• _PROVIDED MATERIAL_
=-=-=-=-=

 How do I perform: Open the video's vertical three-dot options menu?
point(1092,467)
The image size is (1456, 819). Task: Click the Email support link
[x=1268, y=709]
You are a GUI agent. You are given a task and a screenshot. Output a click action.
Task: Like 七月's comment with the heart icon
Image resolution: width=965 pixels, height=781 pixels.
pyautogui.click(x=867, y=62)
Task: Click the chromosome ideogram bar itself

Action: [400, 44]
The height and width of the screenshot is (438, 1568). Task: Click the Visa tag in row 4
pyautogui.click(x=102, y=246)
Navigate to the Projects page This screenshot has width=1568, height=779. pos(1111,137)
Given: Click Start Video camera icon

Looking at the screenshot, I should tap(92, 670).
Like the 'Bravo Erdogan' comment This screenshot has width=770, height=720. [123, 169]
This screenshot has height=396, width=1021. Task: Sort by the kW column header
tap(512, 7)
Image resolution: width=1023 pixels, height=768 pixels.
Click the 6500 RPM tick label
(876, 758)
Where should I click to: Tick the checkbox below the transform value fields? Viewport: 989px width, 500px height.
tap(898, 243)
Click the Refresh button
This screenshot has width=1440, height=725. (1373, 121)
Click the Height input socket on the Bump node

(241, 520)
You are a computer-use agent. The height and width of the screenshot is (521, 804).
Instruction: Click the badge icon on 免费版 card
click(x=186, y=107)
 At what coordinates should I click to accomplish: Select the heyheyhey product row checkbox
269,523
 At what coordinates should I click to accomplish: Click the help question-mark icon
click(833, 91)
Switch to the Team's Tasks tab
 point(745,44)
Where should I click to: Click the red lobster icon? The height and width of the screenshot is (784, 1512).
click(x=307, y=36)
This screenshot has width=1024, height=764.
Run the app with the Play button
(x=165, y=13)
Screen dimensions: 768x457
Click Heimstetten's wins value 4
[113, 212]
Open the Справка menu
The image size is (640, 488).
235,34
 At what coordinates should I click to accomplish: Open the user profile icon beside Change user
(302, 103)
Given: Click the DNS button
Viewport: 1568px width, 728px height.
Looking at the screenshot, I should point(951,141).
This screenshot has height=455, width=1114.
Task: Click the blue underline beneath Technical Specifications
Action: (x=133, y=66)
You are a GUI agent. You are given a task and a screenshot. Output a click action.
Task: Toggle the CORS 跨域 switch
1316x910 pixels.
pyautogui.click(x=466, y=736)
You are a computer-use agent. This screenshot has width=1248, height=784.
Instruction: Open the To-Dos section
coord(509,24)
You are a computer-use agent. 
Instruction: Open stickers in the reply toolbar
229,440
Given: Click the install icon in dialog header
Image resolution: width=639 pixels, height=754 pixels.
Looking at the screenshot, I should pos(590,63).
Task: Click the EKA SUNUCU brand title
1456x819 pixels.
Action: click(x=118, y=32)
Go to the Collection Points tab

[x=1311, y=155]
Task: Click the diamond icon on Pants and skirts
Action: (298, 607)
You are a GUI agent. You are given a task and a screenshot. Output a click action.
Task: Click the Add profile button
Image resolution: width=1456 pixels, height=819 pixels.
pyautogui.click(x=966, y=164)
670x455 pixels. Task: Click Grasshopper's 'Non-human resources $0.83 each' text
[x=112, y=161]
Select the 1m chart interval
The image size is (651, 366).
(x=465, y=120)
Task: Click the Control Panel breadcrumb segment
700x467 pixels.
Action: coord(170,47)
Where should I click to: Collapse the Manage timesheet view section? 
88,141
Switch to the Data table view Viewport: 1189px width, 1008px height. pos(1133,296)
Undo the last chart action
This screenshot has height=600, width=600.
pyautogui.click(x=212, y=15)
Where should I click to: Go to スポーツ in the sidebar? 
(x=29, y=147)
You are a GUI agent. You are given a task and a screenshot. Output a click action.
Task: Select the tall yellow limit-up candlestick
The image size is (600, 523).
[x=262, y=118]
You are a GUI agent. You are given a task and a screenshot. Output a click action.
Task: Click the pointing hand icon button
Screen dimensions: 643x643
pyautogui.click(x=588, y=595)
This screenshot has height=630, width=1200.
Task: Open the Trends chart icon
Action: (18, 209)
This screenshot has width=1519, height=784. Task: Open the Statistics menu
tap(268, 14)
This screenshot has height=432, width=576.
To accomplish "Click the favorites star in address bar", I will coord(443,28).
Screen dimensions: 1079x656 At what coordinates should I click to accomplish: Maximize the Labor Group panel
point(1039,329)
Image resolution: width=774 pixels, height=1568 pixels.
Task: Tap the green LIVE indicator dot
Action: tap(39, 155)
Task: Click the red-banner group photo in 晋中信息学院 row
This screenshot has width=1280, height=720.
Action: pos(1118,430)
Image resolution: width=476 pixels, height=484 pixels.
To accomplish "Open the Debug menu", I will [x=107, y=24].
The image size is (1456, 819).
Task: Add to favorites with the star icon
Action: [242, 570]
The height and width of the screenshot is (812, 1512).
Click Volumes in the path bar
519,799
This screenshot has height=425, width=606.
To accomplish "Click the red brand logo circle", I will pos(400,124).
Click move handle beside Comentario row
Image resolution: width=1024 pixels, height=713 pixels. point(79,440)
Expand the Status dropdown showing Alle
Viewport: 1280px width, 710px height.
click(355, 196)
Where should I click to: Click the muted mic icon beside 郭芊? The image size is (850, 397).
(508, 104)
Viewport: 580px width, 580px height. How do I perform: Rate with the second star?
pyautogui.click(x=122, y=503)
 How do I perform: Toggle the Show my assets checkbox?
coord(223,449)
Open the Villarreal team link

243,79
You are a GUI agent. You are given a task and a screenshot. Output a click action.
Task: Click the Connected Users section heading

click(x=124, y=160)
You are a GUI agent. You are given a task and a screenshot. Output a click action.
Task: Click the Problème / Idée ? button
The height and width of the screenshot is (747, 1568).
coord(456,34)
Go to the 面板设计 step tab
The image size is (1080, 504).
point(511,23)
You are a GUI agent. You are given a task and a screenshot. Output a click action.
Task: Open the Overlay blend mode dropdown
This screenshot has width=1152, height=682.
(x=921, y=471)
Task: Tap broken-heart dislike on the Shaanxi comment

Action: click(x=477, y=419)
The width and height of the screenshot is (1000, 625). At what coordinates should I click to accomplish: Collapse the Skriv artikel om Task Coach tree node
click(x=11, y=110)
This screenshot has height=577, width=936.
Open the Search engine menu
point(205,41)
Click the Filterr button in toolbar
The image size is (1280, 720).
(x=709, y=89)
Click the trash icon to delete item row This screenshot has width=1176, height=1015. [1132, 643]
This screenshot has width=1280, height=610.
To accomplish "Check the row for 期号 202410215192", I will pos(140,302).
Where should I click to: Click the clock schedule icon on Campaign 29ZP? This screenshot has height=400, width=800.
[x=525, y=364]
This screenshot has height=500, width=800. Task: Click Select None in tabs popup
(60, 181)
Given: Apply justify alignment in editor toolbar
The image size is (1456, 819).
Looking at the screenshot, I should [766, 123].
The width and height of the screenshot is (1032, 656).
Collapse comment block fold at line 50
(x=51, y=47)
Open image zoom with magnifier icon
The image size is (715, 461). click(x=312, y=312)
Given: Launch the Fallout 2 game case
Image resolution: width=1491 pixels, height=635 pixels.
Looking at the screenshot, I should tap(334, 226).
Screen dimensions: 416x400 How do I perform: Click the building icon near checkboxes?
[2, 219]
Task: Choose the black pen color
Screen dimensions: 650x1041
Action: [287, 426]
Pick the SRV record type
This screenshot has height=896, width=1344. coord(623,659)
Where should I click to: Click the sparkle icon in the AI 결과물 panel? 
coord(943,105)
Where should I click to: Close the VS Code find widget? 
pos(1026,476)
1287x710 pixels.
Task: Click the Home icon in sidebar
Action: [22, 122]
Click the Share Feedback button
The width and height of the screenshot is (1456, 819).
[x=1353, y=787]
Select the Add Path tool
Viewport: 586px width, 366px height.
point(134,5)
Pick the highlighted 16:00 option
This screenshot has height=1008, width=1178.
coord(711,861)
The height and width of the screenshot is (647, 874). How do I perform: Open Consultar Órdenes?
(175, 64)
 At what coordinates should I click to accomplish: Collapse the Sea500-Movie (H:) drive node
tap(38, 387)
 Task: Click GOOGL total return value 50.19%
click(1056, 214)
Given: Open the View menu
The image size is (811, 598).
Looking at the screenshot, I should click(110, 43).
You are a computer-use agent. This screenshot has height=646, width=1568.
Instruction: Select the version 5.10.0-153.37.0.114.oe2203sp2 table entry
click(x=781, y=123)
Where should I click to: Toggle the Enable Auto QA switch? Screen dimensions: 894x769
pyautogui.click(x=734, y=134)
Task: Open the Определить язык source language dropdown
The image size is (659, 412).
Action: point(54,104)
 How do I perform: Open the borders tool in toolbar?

=-=-=-=-=

Rewrite everything from the line containing "Pick the SRV record type" down to the end of the entries, swapping "Share Feedback" for "Send Feedback" and leaving all else the same.

• _CORRECT RESULT_
Pick the SRV record type
This screenshot has height=896, width=1344. coord(623,659)
Where should I click to: Click the sparkle icon in the AI 결과물 panel? 
coord(943,105)
Where should I click to: Close the VS Code find widget? 
pos(1026,476)
1287x710 pixels.
Task: Click the Home icon in sidebar
Action: [22, 122]
Click the Send Feedback button
The width and height of the screenshot is (1456, 819).
[x=1353, y=787]
Select the Add Path tool
Viewport: 586px width, 366px height.
point(134,5)
Pick the highlighted 16:00 option
This screenshot has height=1008, width=1178.
coord(711,861)
The height and width of the screenshot is (647, 874). How do I perform: Open Consultar Órdenes?
(175, 64)
 At what coordinates should I click to accomplish: Collapse the Sea500-Movie (H:) drive node
tap(38, 387)
 Task: Click GOOGL total return value 50.19%
click(1056, 214)
Given: Open the View menu
The image size is (811, 598).
Looking at the screenshot, I should click(110, 43).
You are a computer-use agent. This screenshot has height=646, width=1568.
Instruction: Select the version 5.10.0-153.37.0.114.oe2203sp2 table entry
click(x=781, y=123)
Where should I click to: Toggle the Enable Auto QA switch? Screen dimensions: 894x769
pyautogui.click(x=734, y=134)
Task: Open the Определить язык source language dropdown
The image size is (659, 412).
Action: point(54,104)
 How do I perform: Open the borders tool in toolbar?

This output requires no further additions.